Instructions to follow: Look below for the line that contains "Task: Open Editör Kuponları tab", then copy it and each following line exactly, through and including the line that contains "Viewport: 951px width, 643px height.".

Entries provided:
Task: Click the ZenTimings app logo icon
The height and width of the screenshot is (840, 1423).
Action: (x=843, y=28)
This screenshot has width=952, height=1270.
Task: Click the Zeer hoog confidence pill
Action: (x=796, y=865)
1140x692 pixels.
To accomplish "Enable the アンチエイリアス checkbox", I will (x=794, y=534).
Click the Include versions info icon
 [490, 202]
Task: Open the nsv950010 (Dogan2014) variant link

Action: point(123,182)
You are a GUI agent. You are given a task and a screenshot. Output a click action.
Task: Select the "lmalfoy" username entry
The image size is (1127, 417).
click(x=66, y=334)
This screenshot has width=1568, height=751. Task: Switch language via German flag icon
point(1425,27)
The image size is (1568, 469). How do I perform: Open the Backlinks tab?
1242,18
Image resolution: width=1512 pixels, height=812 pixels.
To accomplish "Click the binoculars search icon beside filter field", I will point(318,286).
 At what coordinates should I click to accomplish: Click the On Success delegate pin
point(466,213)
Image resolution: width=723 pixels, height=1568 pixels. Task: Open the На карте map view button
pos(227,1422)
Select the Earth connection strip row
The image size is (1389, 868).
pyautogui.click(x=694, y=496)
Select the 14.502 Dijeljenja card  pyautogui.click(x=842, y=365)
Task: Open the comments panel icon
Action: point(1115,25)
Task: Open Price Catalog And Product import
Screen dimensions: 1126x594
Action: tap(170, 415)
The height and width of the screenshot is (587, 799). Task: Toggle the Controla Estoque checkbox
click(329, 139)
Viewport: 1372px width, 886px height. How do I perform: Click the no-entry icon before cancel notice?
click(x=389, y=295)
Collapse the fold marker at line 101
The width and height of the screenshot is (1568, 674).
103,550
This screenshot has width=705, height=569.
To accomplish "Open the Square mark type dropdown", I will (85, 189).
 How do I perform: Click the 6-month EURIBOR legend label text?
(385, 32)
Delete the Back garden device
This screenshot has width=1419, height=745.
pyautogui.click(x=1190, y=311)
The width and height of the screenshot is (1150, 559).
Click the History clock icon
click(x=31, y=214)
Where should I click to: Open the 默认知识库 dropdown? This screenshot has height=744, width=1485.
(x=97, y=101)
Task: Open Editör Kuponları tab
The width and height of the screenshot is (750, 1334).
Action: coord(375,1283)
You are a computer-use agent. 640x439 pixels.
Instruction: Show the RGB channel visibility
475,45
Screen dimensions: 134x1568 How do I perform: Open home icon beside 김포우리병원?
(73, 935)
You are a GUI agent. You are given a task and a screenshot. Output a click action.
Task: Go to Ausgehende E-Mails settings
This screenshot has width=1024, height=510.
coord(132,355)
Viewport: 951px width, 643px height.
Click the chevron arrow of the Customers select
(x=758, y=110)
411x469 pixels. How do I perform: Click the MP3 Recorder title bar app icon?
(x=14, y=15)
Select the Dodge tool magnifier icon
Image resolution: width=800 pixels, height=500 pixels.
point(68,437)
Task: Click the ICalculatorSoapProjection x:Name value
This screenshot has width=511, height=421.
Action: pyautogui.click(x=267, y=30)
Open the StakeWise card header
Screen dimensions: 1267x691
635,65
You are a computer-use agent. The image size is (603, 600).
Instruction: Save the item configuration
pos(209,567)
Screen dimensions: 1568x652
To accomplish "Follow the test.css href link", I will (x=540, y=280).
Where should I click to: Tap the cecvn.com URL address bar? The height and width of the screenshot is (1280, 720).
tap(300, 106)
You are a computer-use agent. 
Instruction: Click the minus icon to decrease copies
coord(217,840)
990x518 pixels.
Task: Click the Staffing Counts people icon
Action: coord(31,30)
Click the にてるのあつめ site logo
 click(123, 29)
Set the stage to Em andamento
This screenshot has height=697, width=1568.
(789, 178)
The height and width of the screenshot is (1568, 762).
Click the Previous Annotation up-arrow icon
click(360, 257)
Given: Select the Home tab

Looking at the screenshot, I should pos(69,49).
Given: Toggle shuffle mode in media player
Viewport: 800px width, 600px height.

The completed task:
Task: Open Editör Kuponları tab
The width and height of the screenshot is (750, 1334).
Action: coord(375,1283)
You are a computer-use agent. 640x439 pixels.
Instruction: Show the RGB channel visibility
475,45
Screen dimensions: 134x1568 How do I perform: Open home icon beside 김포우리병원?
(73, 935)
You are a GUI agent. You are given a task and a screenshot. Output a click action.
Task: Go to Ausgehende E-Mails settings
This screenshot has width=1024, height=510.
coord(132,355)
Viewport: 951px width, 643px height.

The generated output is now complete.